• What the exercise asks: Lines where the string "Given" appears are to be copied from the entries below.

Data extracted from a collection
--
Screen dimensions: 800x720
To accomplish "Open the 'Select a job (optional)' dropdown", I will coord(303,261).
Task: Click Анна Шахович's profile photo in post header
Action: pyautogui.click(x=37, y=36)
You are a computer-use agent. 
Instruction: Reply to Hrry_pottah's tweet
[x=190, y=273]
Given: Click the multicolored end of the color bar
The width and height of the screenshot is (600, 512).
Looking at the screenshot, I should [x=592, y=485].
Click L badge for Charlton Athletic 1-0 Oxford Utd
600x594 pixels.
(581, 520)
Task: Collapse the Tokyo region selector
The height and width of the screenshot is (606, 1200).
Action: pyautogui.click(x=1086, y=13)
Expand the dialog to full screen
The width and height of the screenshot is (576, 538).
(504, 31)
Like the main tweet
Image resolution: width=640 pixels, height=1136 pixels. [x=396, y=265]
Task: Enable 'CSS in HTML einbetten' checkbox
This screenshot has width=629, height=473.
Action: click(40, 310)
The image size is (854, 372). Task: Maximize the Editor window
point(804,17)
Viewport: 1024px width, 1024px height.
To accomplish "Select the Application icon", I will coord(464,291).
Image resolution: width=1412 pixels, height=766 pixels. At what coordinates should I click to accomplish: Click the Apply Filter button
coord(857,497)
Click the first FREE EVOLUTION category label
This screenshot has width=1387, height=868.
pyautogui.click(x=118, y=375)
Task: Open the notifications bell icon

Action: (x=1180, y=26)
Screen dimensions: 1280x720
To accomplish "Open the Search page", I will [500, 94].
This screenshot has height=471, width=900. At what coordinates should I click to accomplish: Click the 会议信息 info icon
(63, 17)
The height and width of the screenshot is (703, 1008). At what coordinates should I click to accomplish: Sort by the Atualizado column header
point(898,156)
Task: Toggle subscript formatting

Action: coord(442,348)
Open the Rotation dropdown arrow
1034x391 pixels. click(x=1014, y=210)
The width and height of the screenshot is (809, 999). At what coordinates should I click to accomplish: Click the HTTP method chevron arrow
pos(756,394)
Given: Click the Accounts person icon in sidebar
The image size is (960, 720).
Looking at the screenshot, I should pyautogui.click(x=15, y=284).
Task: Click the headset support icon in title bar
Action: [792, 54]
--
• Response to this task:
Given: Click the multicolored end of the color bar
Given: Click the Accounts person icon in sidebar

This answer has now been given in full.